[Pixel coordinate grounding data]
•••

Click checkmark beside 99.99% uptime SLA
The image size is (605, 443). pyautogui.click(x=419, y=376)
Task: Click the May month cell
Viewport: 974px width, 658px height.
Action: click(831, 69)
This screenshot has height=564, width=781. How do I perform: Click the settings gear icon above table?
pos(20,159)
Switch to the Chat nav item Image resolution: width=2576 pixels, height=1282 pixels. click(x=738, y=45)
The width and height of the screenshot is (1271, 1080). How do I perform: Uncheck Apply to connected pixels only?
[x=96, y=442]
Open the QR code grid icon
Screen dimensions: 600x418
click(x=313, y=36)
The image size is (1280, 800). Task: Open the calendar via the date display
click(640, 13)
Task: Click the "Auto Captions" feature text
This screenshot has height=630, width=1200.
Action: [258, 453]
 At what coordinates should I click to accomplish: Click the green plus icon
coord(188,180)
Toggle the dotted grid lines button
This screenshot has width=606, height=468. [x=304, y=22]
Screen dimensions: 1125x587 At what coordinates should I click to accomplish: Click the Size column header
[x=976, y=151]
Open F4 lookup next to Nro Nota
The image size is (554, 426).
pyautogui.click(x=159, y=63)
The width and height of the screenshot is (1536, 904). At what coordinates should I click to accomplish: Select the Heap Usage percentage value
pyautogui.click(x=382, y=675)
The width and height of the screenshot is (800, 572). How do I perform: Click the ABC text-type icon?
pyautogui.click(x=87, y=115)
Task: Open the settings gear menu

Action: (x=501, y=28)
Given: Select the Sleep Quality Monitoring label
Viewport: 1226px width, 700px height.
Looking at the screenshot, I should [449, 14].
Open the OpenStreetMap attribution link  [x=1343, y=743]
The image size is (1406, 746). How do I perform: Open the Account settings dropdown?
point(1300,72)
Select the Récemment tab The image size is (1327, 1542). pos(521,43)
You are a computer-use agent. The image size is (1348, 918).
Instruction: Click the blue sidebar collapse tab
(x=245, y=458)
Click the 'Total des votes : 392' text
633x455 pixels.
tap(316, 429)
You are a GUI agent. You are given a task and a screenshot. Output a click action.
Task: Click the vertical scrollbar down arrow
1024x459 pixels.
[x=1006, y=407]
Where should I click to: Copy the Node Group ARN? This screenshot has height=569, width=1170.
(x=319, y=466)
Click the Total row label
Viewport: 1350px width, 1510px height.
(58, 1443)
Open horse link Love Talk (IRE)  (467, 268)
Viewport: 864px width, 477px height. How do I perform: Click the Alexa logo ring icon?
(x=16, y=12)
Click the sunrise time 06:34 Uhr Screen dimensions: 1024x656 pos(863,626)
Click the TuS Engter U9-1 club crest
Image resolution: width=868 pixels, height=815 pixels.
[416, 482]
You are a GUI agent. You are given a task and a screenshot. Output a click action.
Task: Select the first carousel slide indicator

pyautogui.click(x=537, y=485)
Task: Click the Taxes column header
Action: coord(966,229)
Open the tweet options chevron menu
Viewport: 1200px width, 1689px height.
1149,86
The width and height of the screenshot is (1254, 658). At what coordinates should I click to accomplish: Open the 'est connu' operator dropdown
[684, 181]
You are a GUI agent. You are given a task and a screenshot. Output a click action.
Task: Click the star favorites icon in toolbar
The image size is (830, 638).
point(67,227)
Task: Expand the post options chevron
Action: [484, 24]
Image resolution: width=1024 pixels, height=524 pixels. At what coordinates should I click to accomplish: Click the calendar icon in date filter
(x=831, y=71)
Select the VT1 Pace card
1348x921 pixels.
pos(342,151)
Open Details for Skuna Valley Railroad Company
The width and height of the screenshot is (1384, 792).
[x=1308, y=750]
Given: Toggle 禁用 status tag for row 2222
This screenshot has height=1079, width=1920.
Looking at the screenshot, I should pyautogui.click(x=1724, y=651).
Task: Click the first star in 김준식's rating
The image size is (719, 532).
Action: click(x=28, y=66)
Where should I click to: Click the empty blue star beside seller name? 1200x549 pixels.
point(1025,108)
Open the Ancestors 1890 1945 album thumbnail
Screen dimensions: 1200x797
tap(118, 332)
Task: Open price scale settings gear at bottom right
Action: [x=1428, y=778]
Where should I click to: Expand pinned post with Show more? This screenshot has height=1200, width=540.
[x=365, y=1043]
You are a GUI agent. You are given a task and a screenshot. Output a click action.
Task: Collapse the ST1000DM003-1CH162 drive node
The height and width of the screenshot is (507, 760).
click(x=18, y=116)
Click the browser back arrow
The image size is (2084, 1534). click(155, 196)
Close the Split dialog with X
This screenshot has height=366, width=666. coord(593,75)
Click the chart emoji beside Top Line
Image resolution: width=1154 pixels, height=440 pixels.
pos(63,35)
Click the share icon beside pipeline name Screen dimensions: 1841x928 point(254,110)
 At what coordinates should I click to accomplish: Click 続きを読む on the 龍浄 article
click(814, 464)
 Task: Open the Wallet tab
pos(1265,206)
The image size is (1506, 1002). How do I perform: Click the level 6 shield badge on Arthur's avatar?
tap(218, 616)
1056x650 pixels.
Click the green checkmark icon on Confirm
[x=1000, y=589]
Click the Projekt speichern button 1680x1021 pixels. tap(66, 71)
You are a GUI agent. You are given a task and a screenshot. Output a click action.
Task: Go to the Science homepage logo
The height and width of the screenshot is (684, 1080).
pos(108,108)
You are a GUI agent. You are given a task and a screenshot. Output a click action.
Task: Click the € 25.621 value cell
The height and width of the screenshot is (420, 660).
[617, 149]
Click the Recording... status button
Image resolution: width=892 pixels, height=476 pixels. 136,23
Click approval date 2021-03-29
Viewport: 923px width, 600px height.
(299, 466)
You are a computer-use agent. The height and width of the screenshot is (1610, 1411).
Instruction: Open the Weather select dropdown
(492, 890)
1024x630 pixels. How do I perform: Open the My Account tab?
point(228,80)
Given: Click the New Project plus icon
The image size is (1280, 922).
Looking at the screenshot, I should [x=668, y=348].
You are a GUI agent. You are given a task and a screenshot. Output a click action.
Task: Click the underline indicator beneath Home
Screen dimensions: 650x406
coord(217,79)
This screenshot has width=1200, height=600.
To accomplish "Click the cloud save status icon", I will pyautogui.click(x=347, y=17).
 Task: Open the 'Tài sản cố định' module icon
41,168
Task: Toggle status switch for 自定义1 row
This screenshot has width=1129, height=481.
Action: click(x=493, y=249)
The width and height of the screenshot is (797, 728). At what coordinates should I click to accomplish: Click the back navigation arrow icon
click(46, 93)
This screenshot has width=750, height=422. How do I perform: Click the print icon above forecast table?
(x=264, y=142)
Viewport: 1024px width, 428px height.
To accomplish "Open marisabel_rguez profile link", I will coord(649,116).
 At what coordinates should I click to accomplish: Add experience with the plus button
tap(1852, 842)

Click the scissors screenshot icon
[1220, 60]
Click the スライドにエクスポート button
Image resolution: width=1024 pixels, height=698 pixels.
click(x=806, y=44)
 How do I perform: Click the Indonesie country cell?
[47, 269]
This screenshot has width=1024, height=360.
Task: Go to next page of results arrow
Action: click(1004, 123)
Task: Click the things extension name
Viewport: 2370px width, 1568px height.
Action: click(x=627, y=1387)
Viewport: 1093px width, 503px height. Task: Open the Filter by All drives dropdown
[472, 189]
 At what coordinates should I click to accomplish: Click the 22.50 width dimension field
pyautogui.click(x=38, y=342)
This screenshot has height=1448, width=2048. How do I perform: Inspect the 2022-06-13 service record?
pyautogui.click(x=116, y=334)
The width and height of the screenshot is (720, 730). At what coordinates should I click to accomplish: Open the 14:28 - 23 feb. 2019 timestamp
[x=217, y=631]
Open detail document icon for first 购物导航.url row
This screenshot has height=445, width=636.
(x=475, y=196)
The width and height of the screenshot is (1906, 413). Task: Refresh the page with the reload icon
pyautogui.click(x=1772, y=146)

•••

**ASSIGNED TASK**
Every entry above must appear again in the reply, exactly as it stands.

**EXERCISE RESULT**
Click checkmark beside 99.99% uptime SLA
The image size is (605, 443). pyautogui.click(x=419, y=376)
Task: Click the May month cell
Viewport: 974px width, 658px height.
Action: click(831, 69)
This screenshot has height=564, width=781. How do I perform: Click the settings gear icon above table?
pos(20,159)
Switch to the Chat nav item Image resolution: width=2576 pixels, height=1282 pixels. click(x=738, y=45)
The width and height of the screenshot is (1271, 1080). How do I perform: Uncheck Apply to connected pixels only?
[x=96, y=442]
Open the QR code grid icon
Screen dimensions: 600x418
click(x=313, y=36)
The image size is (1280, 800). Task: Open the calendar via the date display
click(640, 13)
Task: Click the "Auto Captions" feature text
This screenshot has height=630, width=1200.
Action: [258, 453]
 At what coordinates should I click to accomplish: Click the green plus icon
coord(188,180)
Toggle the dotted grid lines button
This screenshot has width=606, height=468. [x=304, y=22]
Screen dimensions: 1125x587 At what coordinates should I click to accomplish: Click the Size column header
[x=976, y=151]
Open F4 lookup next to Nro Nota
The image size is (554, 426).
pyautogui.click(x=159, y=63)
The width and height of the screenshot is (1536, 904). At what coordinates should I click to accomplish: Select the Heap Usage percentage value
pyautogui.click(x=382, y=675)
The width and height of the screenshot is (800, 572). How do I perform: Click the ABC text-type icon?
pyautogui.click(x=87, y=115)
Task: Open the settings gear menu

Action: (x=501, y=28)
Given: Select the Sleep Quality Monitoring label
Viewport: 1226px width, 700px height.
Looking at the screenshot, I should [449, 14].
Open the OpenStreetMap attribution link  [x=1343, y=743]
The image size is (1406, 746). How do I perform: Open the Account settings dropdown?
point(1300,72)
Select the Récemment tab The image size is (1327, 1542). pos(521,43)
You are a computer-use agent. The image size is (1348, 918).
Instruction: Click the blue sidebar collapse tab
(x=245, y=458)
Click the 'Total des votes : 392' text
633x455 pixels.
tap(316, 429)
You are a GUI agent. You are given a task and a screenshot. Output a click action.
Task: Click the vertical scrollbar down arrow
1024x459 pixels.
[x=1006, y=407]
Where should I click to: Copy the Node Group ARN? This screenshot has height=569, width=1170.
(x=319, y=466)
Click the Total row label
Viewport: 1350px width, 1510px height.
(58, 1443)
Open horse link Love Talk (IRE)  (467, 268)
Viewport: 864px width, 477px height. How do I perform: Click the Alexa logo ring icon?
(x=16, y=12)
Click the sunrise time 06:34 Uhr Screen dimensions: 1024x656 pos(863,626)
Click the TuS Engter U9-1 club crest
Image resolution: width=868 pixels, height=815 pixels.
[416, 482]
You are a GUI agent. You are given a task and a screenshot. Output a click action.
Task: Select the first carousel slide indicator

pyautogui.click(x=537, y=485)
Task: Click the Taxes column header
Action: coord(966,229)
Open the tweet options chevron menu
Viewport: 1200px width, 1689px height.
1149,86
The width and height of the screenshot is (1254, 658). At what coordinates should I click to accomplish: Open the 'est connu' operator dropdown
[684, 181]
You are a GUI agent. You are given a task and a screenshot. Output a click action.
Task: Click the star favorites icon in toolbar
The image size is (830, 638).
point(67,227)
Task: Expand the post options chevron
Action: [484, 24]
Image resolution: width=1024 pixels, height=524 pixels. At what coordinates should I click to accomplish: Click the calendar icon in date filter
(x=831, y=71)
Select the VT1 Pace card
1348x921 pixels.
pos(342,151)
Open Details for Skuna Valley Railroad Company
The width and height of the screenshot is (1384, 792).
[x=1308, y=750]
Given: Toggle 禁用 status tag for row 2222
This screenshot has height=1079, width=1920.
Looking at the screenshot, I should pyautogui.click(x=1724, y=651).
Task: Click the first star in 김준식's rating
The image size is (719, 532).
Action: click(x=28, y=66)
Where should I click to: Click the empty blue star beside seller name? 1200x549 pixels.
point(1025,108)
Open the Ancestors 1890 1945 album thumbnail
Screen dimensions: 1200x797
tap(118, 332)
Task: Open price scale settings gear at bottom right
Action: [x=1428, y=778]
Where should I click to: Expand pinned post with Show more? This screenshot has height=1200, width=540.
[x=365, y=1043]
You are a GUI agent. You are given a task and a screenshot. Output a click action.
Task: Collapse the ST1000DM003-1CH162 drive node
The height and width of the screenshot is (507, 760).
click(x=18, y=116)
Click the browser back arrow
The image size is (2084, 1534). click(155, 196)
Close the Split dialog with X
This screenshot has height=366, width=666. coord(593,75)
Click the chart emoji beside Top Line
Image resolution: width=1154 pixels, height=440 pixels.
pos(63,35)
Click the share icon beside pipeline name Screen dimensions: 1841x928 point(254,110)
 At what coordinates should I click to accomplish: Click 続きを読む on the 龍浄 article
click(814, 464)
 Task: Open the Wallet tab
pos(1265,206)
The image size is (1506, 1002). How do I perform: Click the level 6 shield badge on Arthur's avatar?
tap(218, 616)
1056x650 pixels.
Click the green checkmark icon on Confirm
[x=1000, y=589]
Click the Projekt speichern button 1680x1021 pixels. tap(66, 71)
You are a GUI agent. You are given a task and a screenshot. Output a click action.
Task: Go to the Science homepage logo
The height and width of the screenshot is (684, 1080).
pos(108,108)
You are a GUI agent. You are given a task and a screenshot. Output a click action.
Task: Click the € 25.621 value cell
The height and width of the screenshot is (420, 660).
[617, 149]
Click the Recording... status button
Image resolution: width=892 pixels, height=476 pixels. 136,23
Click approval date 2021-03-29
Viewport: 923px width, 600px height.
(299, 466)
You are a computer-use agent. The height and width of the screenshot is (1610, 1411).
Instruction: Open the Weather select dropdown
(492, 890)
1024x630 pixels. How do I perform: Open the My Account tab?
point(228,80)
Given: Click the New Project plus icon
The image size is (1280, 922).
Looking at the screenshot, I should [x=668, y=348].
You are a GUI agent. You are given a task and a screenshot. Output a click action.
Task: Click the underline indicator beneath Home
Screen dimensions: 650x406
coord(217,79)
This screenshot has width=1200, height=600.
To accomplish "Click the cloud save status icon", I will pyautogui.click(x=347, y=17).
 Task: Open the 'Tài sản cố định' module icon
41,168
Task: Toggle status switch for 自定义1 row
This screenshot has width=1129, height=481.
Action: click(x=493, y=249)
The width and height of the screenshot is (797, 728). At what coordinates should I click to accomplish: Click the back navigation arrow icon
click(46, 93)
This screenshot has width=750, height=422. How do I perform: Click the print icon above forecast table?
(x=264, y=142)
Viewport: 1024px width, 428px height.
To accomplish "Open marisabel_rguez profile link", I will coord(649,116).
 At what coordinates should I click to accomplish: Add experience with the plus button
tap(1852, 842)

Click the scissors screenshot icon
[1220, 60]
Click the スライドにエクスポート button
Image resolution: width=1024 pixels, height=698 pixels.
click(x=806, y=44)
 How do I perform: Click the Indonesie country cell?
[47, 269]
This screenshot has width=1024, height=360.
Task: Go to next page of results arrow
Action: click(1004, 123)
Task: Click the things extension name
Viewport: 2370px width, 1568px height.
Action: click(x=627, y=1387)
Viewport: 1093px width, 503px height. Task: Open the Filter by All drives dropdown
[472, 189]
 At what coordinates should I click to accomplish: Click the 22.50 width dimension field
pyautogui.click(x=38, y=342)
This screenshot has height=1448, width=2048. How do I perform: Inspect the 2022-06-13 service record?
pyautogui.click(x=116, y=334)
The width and height of the screenshot is (720, 730). At what coordinates should I click to accomplish: Open the 14:28 - 23 feb. 2019 timestamp
[x=217, y=631]
Open detail document icon for first 购物导航.url row
This screenshot has height=445, width=636.
(x=475, y=196)
The width and height of the screenshot is (1906, 413). Task: Refresh the page with the reload icon
pyautogui.click(x=1772, y=146)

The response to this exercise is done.